CATULLO LO STILE

CATULLO LO STILE


Anche dal punto di vista dello stile la poesia di Catullo si pone come innovativa. La scelta della poetica callimachea, disimpegnata e leggera (levis), contrastava con la tradizione letteraria nelle sue due componenti aulica e comica. Catullo non aveva precedenti latini, o comunque noi non siamo in grado di conoscerne i debiti.

La lingua di Catullo sembra “facile”: l’impressione è quella di una felice immediatezza. In realtà questa sensazione di scorrevolezza è dominata da un controllo retorico molto attento, tanto sapiente da scomparire nella realizzazione del testo; è l’ars prescritta dalla poetica alessandrina, il labor che sta dietro alle sudate carte: è il caso del celeberrimo carme dei baci.

Dal punto di vista lessicale, Catullo attinge a tutte le risorse della lingua. Un elemento tipico della poesia neoterica è il ricorso al sermo cotidianus, la lingua del parlato corrente: un esempio tratto ancora dal c.5 è costituito dalla scelta di basium al posto del più letterario osculum . Troviamo un proliferare di diminutivi affettivi (labella, ocelli,…), anch’essi tipici della lingua familiare.

C’è poi tutto un Catullo, decisamente mortificato dalla tradizione scolastica, che continua a considerarlo improponibile, in cui l’invettiva è cruda, lo scherzo pesante, la risata larga: e, nonostante il controllo retorico sia sempre notevole, il lessico è triviale, carnevalesco, da osteria. Al polo opposto, troviamo saggi di lingua caratterizzata da un’altissima formalizzazione letteraria (è il caso soprattutto dei carmina docta, ma non solo): neologismi, grecismi, arcaismi, toponimi peregrini, segnale della vasta doctrina del poeta, e della sua concezione elitaria della poesia, il cui destinatario è la raffinata “società degli amici”.

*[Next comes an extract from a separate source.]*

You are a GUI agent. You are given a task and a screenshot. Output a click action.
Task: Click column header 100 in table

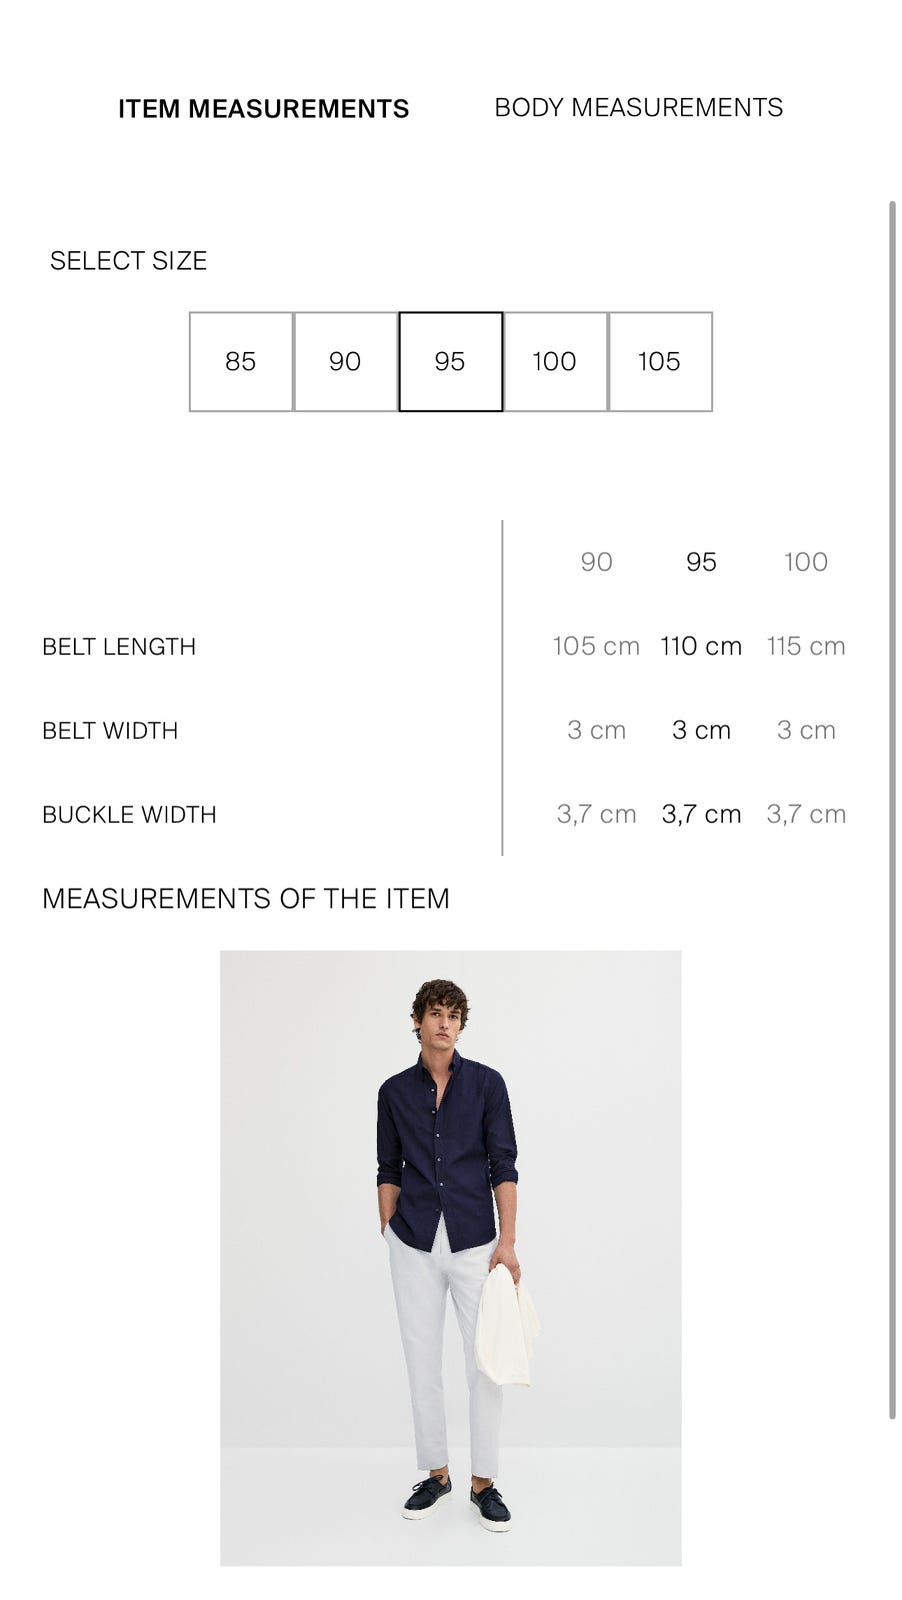805,562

Un tratto tipicamente catulliano è poi la dialogicità dello stile: anche in questo caso è Traina ad aver fornito un’analisi sostanziata di precisissimi dati testuali: “Persino il monologo interiore prende forma di dialogo, non col proprio cuore o la propria anima secondo un antichissimo topos greco (comune all’epica, alla lirica, alla tragedia), ma con un se stesso sdoppiato e chiamato per nome: miser catulle…(8 occorrenze del vocativo in autoallocuzione: Orazio non ne ha nessuna)”. Sono pertanto frequentissimi i moduli dell’allocuzione diretta: pronomi di prima e seconda persona, imperativi, vocativi. Tutti segnali del fatto che “Catullo […] è un estroverso che si proietta costantemente fuori di sé, nell’amore nell’amicizia nell’odio” (Traina).